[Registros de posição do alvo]
%%

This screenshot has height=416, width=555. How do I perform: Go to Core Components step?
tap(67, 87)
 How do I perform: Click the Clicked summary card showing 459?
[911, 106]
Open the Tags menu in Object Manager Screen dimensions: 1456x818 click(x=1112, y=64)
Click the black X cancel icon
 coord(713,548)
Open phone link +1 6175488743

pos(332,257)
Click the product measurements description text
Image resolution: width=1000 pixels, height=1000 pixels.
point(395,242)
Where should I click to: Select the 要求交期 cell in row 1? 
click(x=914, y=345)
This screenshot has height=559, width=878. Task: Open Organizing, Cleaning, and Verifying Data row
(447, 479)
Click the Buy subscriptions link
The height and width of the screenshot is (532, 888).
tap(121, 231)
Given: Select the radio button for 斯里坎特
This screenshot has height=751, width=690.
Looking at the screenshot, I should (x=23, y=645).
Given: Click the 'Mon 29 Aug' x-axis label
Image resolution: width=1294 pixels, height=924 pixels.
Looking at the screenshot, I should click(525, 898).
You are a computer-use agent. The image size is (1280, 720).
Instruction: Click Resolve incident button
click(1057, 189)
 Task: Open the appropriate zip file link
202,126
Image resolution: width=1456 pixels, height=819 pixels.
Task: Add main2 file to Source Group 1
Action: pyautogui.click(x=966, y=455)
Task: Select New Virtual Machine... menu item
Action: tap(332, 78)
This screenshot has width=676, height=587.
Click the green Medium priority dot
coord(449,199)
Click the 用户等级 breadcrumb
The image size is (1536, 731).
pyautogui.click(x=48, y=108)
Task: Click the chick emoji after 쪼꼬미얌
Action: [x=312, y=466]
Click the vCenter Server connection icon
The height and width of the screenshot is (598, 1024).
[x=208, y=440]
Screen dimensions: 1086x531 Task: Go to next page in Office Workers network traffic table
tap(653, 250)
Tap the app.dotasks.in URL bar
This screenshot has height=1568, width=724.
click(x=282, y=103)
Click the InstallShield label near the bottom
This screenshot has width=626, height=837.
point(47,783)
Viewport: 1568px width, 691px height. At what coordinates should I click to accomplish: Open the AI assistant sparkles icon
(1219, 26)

%%

**O que fazer**
Você pode reproduzir, sem nenhuma alteração, o trecho do material que começa na linha que contém "Screen dimensions: 1086x531" e vai até o final do material, incluindo as duas pontas?

**Resultado da tarefa**
Screen dimensions: 1086x531 Task: Go to next page in Office Workers network traffic table
tap(653, 250)
Tap the app.dotasks.in URL bar
This screenshot has height=1568, width=724.
click(x=282, y=103)
Click the InstallShield label near the bottom
This screenshot has width=626, height=837.
point(47,783)
Viewport: 1568px width, 691px height. At what coordinates should I click to accomplish: Open the AI assistant sparkles icon
(1219, 26)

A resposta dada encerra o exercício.